Intra- and juxta-articular OO is rare and difficult to diagnose, leading to delay in appropriate treatment [3, 10, 19]. An average delay of 4 years for the initial diagnosis of OO in such locations was previously reported [3]. NSAID usually controls the symptoms of OO and can eventually lead to resolution of the pain [1, 12, 20]. However, the average time to achieve these favorable results is 33 to 36 weeks [12, 20]. With intra- or juxta-articular OO, any delay in treatment, or the response to it, could result in irreversible joint damage [3, 41,42,43].
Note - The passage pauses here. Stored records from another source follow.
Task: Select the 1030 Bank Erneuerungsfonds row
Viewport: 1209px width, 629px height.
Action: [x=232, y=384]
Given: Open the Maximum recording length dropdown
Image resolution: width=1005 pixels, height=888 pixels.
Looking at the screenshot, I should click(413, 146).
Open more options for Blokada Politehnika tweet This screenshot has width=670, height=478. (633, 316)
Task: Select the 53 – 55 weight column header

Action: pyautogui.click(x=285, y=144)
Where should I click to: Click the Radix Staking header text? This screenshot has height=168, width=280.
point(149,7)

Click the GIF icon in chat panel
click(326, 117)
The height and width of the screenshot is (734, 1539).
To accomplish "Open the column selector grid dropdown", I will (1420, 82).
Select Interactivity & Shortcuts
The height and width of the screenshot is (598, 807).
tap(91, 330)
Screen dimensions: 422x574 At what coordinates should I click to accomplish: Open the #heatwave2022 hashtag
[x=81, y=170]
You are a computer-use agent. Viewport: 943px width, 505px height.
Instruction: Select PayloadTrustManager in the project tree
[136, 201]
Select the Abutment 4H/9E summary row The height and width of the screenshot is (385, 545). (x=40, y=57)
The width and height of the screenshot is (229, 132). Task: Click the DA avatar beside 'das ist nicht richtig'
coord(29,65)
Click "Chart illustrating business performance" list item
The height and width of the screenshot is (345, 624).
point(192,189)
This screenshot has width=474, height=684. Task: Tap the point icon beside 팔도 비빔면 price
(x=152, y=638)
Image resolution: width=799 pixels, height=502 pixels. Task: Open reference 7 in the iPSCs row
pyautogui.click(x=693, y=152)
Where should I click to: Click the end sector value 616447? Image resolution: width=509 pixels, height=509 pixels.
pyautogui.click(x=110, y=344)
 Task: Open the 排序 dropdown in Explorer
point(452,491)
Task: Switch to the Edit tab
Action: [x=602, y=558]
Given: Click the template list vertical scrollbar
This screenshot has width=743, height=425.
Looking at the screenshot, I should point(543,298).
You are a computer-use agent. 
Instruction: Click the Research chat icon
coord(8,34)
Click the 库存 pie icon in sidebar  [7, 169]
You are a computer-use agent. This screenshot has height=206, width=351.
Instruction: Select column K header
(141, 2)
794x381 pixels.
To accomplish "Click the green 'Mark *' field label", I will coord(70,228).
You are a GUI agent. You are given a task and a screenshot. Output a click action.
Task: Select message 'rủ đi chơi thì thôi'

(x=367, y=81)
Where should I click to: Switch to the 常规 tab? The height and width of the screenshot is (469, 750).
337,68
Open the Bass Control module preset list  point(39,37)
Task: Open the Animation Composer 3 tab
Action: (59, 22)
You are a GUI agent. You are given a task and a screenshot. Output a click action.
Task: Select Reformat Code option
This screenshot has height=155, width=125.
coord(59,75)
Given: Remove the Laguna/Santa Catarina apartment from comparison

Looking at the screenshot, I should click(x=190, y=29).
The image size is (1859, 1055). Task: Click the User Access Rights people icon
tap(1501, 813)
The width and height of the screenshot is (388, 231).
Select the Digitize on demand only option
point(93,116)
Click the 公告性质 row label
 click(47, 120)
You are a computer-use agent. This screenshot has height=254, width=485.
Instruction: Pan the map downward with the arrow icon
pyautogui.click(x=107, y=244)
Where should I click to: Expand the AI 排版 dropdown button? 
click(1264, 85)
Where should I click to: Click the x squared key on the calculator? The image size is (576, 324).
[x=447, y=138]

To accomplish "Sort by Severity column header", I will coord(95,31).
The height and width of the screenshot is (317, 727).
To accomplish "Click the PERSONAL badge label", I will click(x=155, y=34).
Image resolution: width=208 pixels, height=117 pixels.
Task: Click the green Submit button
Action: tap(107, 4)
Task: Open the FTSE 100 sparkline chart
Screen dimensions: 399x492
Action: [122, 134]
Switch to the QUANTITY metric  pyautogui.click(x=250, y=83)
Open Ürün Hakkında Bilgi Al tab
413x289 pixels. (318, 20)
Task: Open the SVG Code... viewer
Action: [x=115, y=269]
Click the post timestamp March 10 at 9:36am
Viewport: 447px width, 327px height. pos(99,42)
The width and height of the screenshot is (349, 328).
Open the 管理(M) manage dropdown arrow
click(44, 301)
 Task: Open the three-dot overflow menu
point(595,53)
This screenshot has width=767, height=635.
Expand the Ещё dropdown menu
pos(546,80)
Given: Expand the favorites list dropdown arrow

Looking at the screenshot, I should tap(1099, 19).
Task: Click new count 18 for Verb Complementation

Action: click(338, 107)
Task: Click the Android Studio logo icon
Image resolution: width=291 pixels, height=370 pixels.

Open surgical excision and percutaneous CT-guided excision or RFA provide excellent outcomes for OO [1, 8, 13, 14, 21]. Nevertheless, open surgical techniques require a thorough soft tissues dissection, which can lead to surgical site morbidity, in addition to longer postoperative rehabilitation [1]. Also, en bloc resection of the tumor often results in bony defects requiring stabilization or grafting [1]. Percutaneous techniques, on the other hand, have less surgical site morbidity. However, it can be difficult to access areas such as the smaller joints of the upper extremity. Moreover, these minimally invasive procedures in areas such as the coracoid process or anterior elbow may lead to neurovascular injuries in areas that are near important anatomic structures [34]. There have also been reports of devitalization of the articular cartilage surrounding intraarticular tumors secondary to thermal injury from poor targeting and needle placement in these minimally invasive procedures [14, 21]. Another disadvantage of performing percutaneous RFA is that histological confirmation of OO is not always possible [16].

There are potential limitations with this systematic review. Most the included studies had a sample size of one patient; there was a lack of studies with a high level of evidence. This, though, was expected due to the scarcity of patients with intra- or juxta-articular OO in the upper extremities. In addition, there is missing and inconsistent reporting of lesion locations and the surgical techniques used. The duration of postoperative follow-up also varied across the studies. Some studies with a shorter follow-up make it difficult to catch possible late recurrences, as well as resolution of postoperative symptoms such as stiffness and pain which we documented as complications. Moreover, late onset complications following the surgical treatment of intraarticular pathology (e.g., early osteoarthritis) may also be missed. Outcome following arthroscopic surgery also depends on surgeon’s expertise and experience; therefore, some treatment failure could be related to surgeon factors rather than treatment modality.

Conclusion

Arthroscopic management of OO of the upper extremity joints is highly successful, with low rate of minor complications. Patients who underwent this treatment did not have any tumor recurrence at final follow-up; however, there is a risk of incomplete excision in areas more difficult to access by arthroscopy. Larger case series and studies of higher level of evidence regarding the use of arthroscopy for intra- and juxta-articular OO are needed.